=== LISTED RECORDS ===
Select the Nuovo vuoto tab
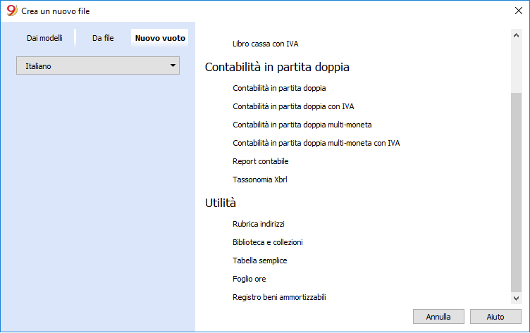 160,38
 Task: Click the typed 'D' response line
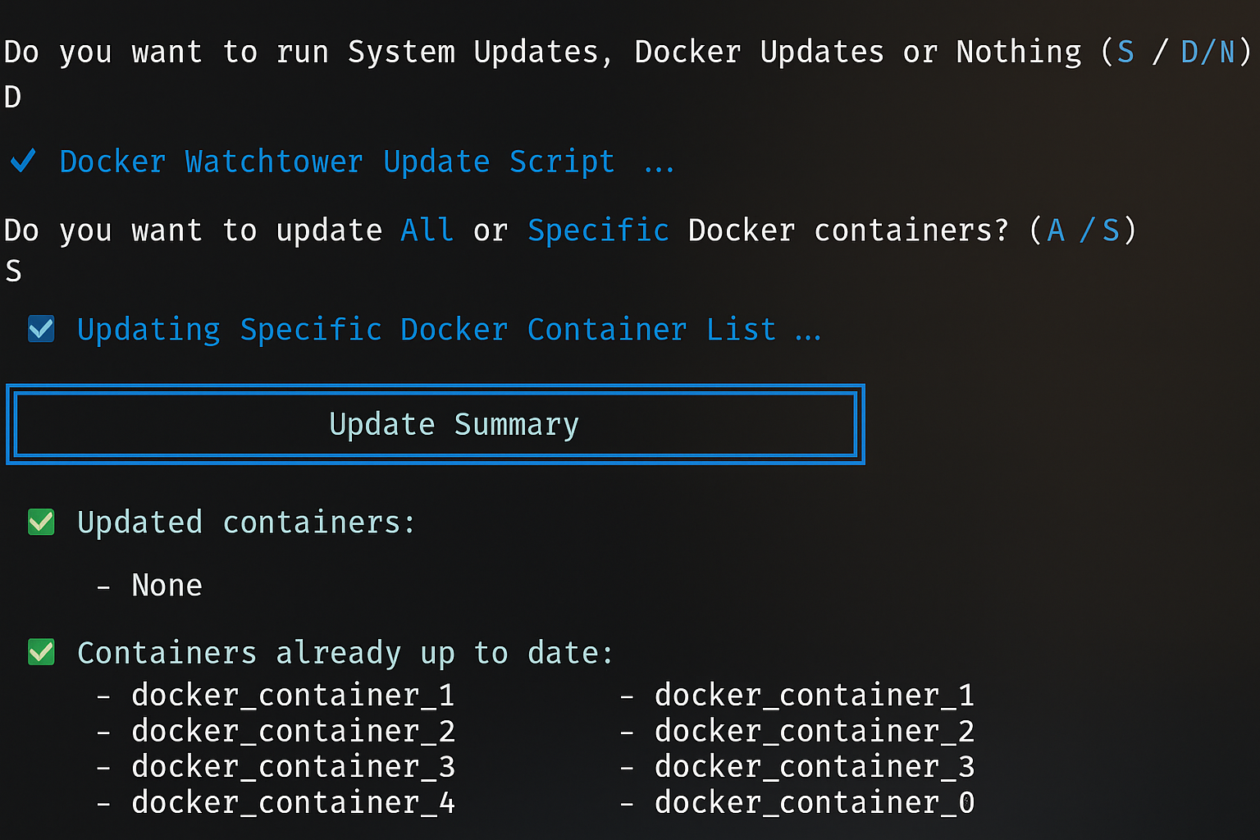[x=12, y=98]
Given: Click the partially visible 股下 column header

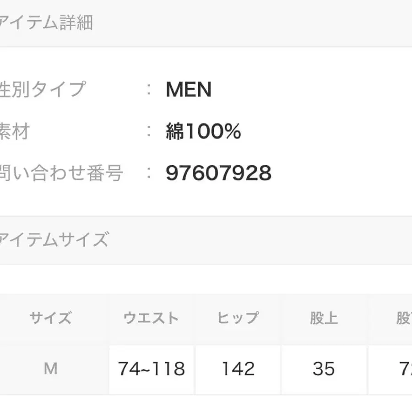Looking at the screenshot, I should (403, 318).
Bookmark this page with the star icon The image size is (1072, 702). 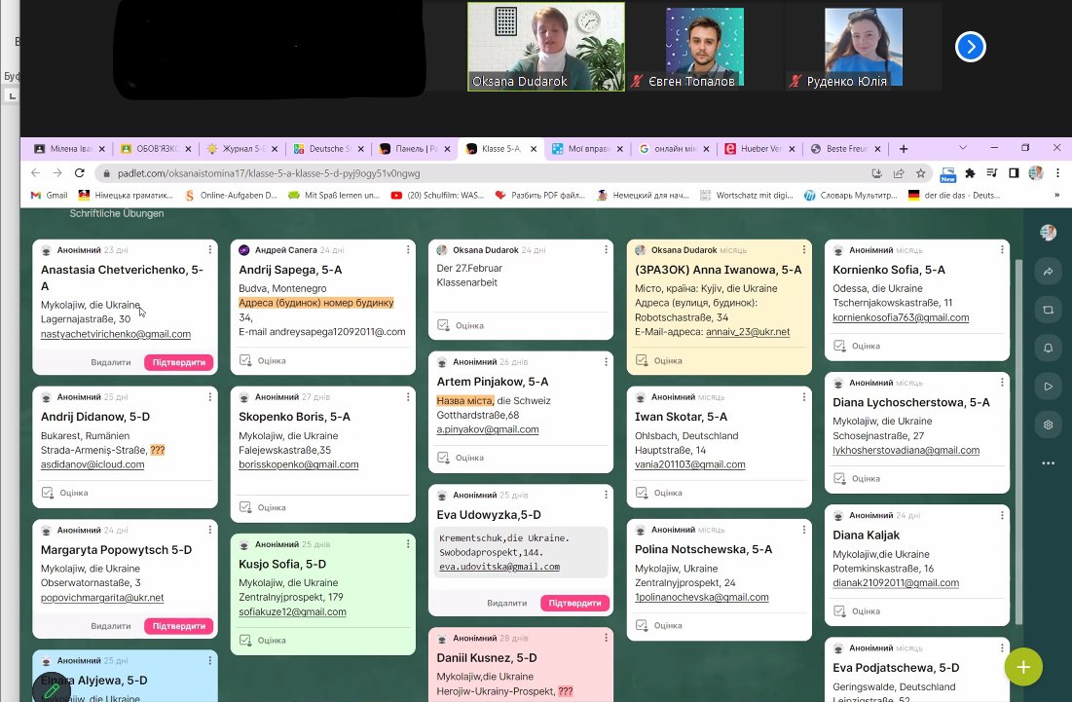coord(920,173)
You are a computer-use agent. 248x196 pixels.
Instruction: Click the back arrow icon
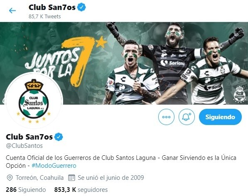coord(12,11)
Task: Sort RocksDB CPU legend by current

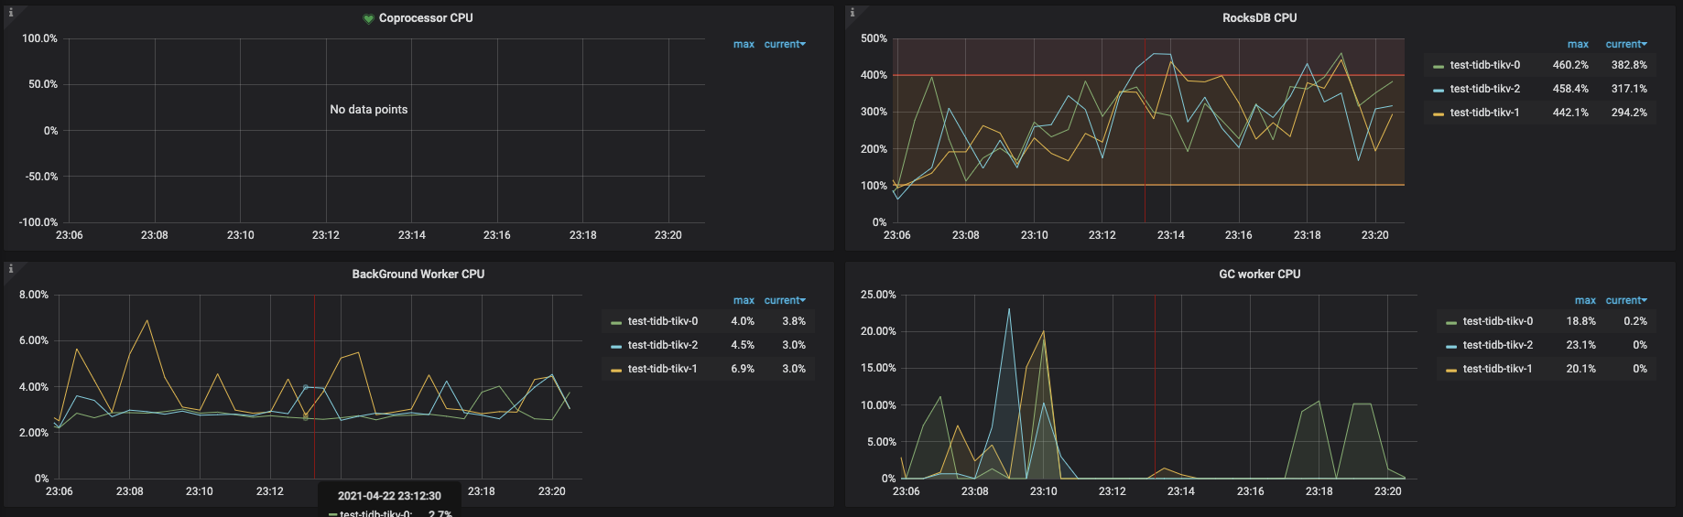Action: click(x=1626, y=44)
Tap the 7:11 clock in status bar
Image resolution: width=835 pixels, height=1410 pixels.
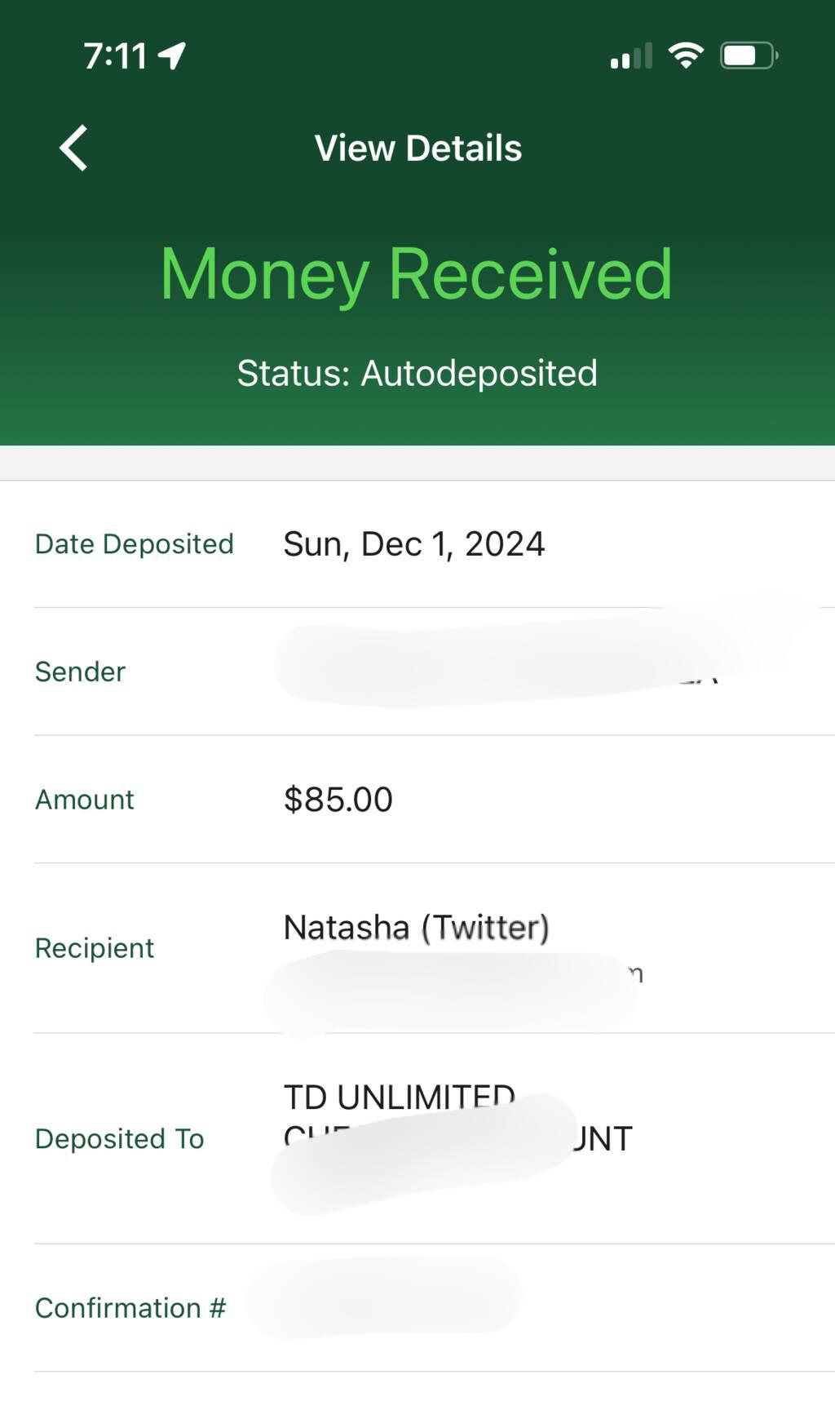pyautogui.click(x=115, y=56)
===
■ PROBLEM TO SOLVE
Leaving every picture out, return the lines from the one containing "Task: Sort RocksDB CPU legend by current" through the last line of the records exactly.

■ ANSWER FOR THE TASK
Task: Sort RocksDB CPU legend by current

Action: click(x=1626, y=44)
Tap the 7:11 clock in status bar
Image resolution: width=835 pixels, height=1410 pixels.
pyautogui.click(x=115, y=56)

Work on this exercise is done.